--- start of Text ---
This is a list of characters from the My Little Pony segments in the 1986-1987 animated anthology series My Little Pony 'n Friends.

The first My Little Pony television series was preceded by two specials: My Little Pony (1984, incorporated into the series as "Escape from Midnight Castle") and Escape from Catrina (1985, retitled "Escape from Katrina" in the series). The popularity of the specials inspired the animated series. 65 episodes aired from September 15, 1986, to September 25, 1987. A feature-length movie, My Little Pony: The Movie, was released June 6, 1986, three months before the series premiered. In the series, characters typically alternated between starring roles and cameo appearances.

Major characters 
Megan
 Voiced by: Tammy Amerson (Rescue at Midnight Castle, Escape from Catrina, My Little Pony: The Movie), Bettina Bush (TV series)
--- end of Text ---
--- start of Data rows ---
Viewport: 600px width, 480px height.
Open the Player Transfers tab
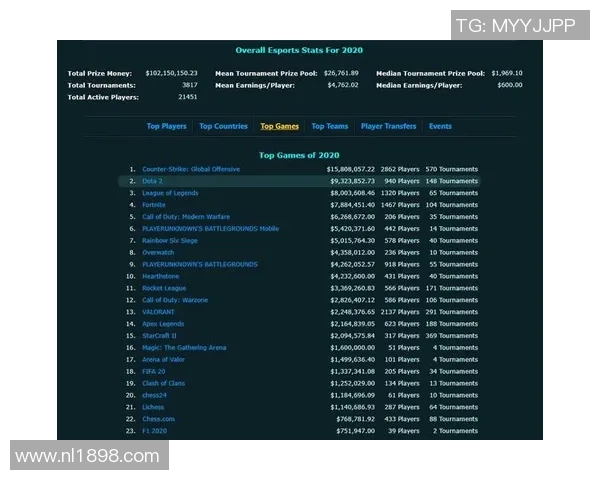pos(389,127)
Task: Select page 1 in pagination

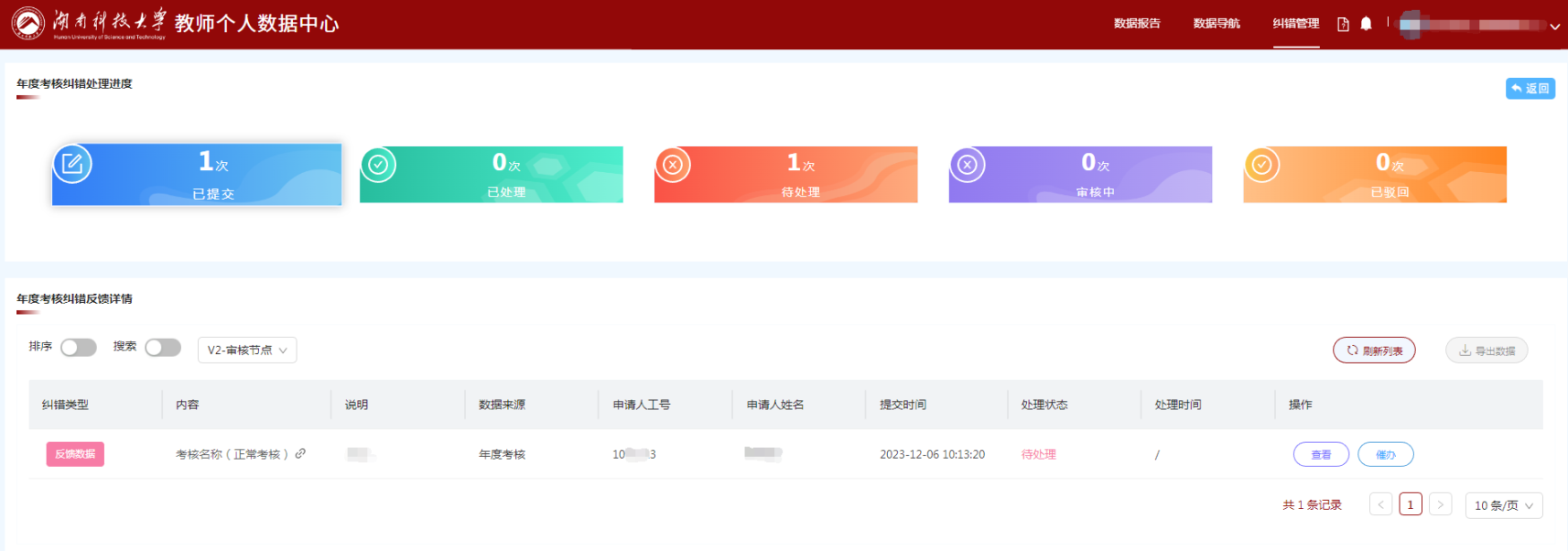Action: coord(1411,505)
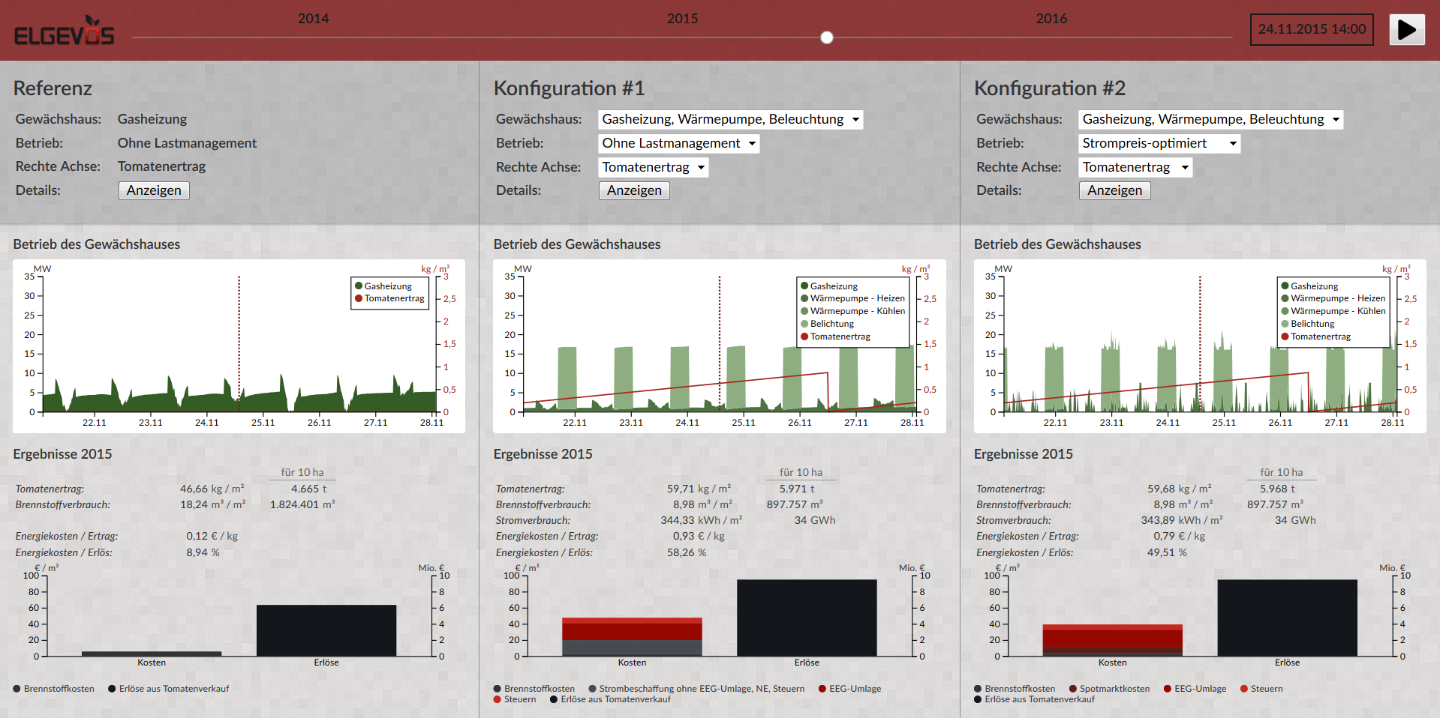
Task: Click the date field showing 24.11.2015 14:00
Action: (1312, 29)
--- end of Data rows ---
--- start of Data rows ---
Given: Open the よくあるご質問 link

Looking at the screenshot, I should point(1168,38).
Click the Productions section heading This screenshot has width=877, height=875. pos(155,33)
--- end of Data rows ---
--- start of Data rows ---
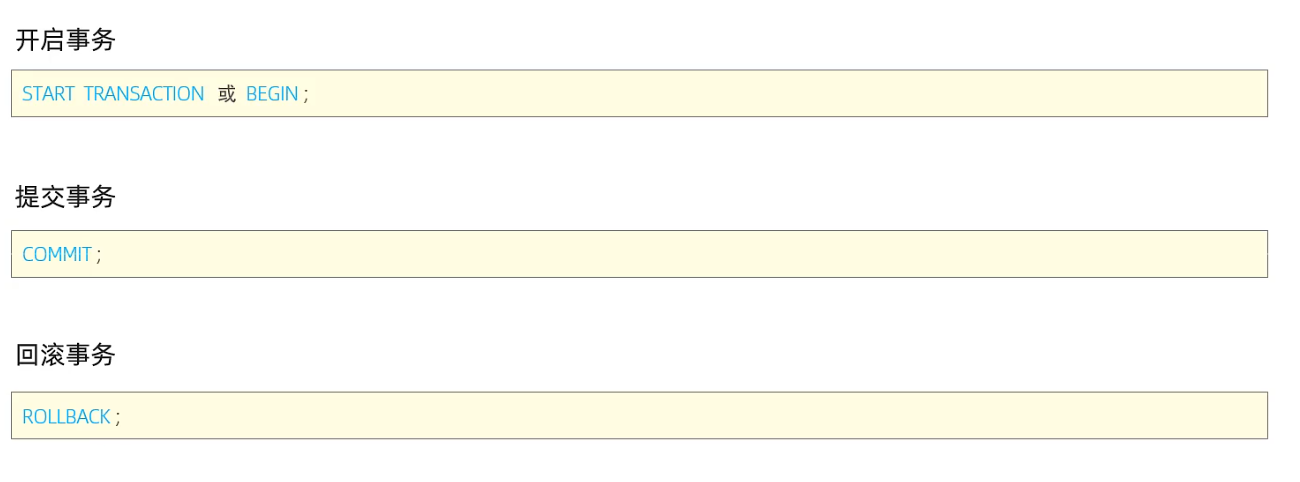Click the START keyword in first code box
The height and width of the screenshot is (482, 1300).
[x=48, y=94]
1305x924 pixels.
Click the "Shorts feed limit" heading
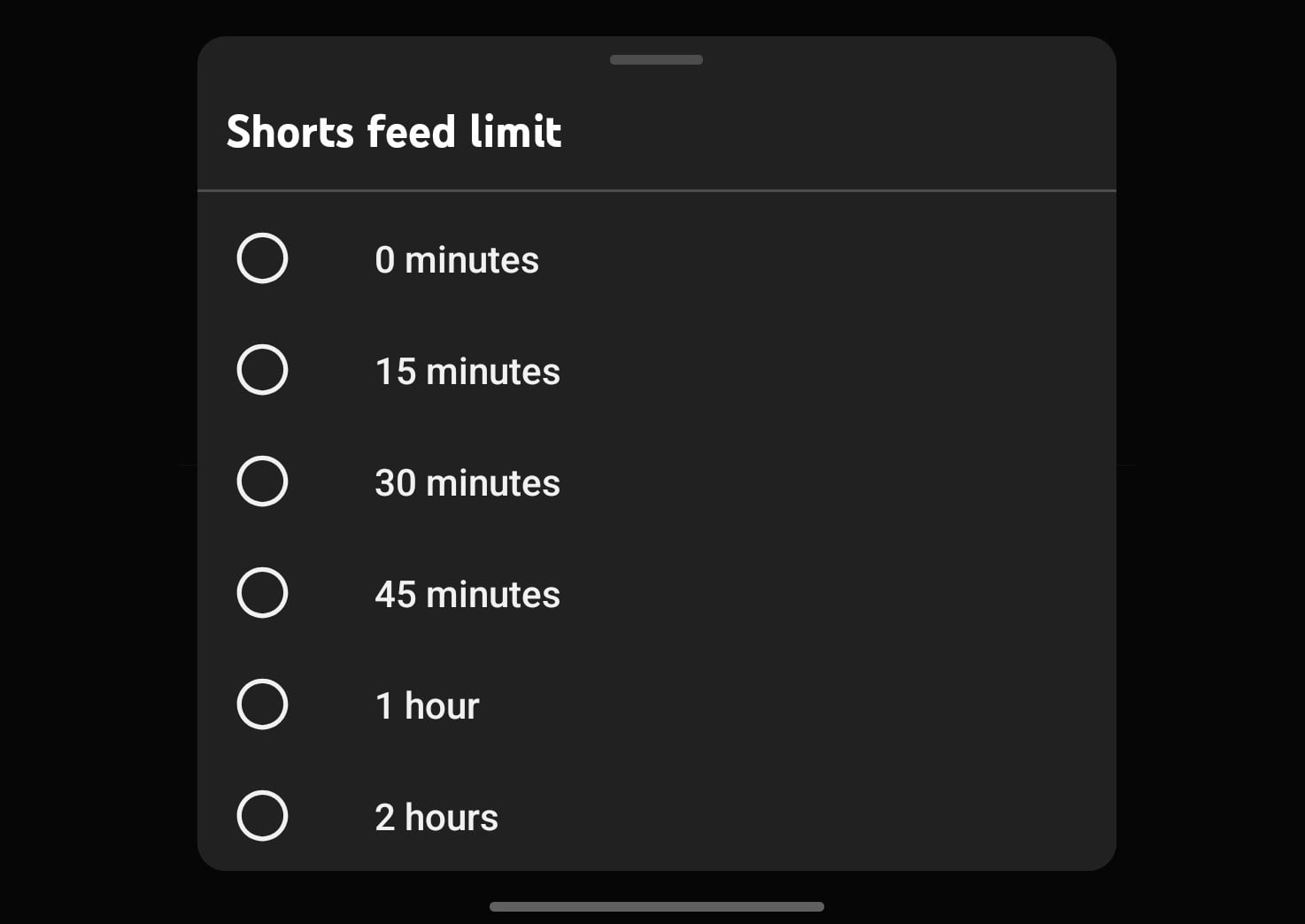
--- end of Data rows ---
_Job 1_.
According to the My Little Pony text, how many episodes of the series aired?
_Job 2_.
Write out the passage of the My Little Pony text word for word, starting at "The first My" and ending at "Bush (TV series)".

_Result 1_.
65 episodes

_Result 2_.
The first My Little Pony television series was preceded by two specials: My Little Pony (1984, incorporated into the series as "Escape from Midnight Castle") and Escape from Catrina (1985, retitled "Escape from Katrina" in the series). The popularity of the specials inspired the animated series. 65 episodes aired from September 15, 1986, to September 25, 1987. A feature-length movie, My Little Pony: The Movie, was released June 6, 1986, three months before the series premiered. In the series, characters typically alternated between starring roles and cameo appearances.

Major characters 
Megan
 Voiced by: Tammy Amerson (Rescue at Midnight Castle, Escape from Catrina, My Little Pony: The Movie), Bettina Bush (TV series)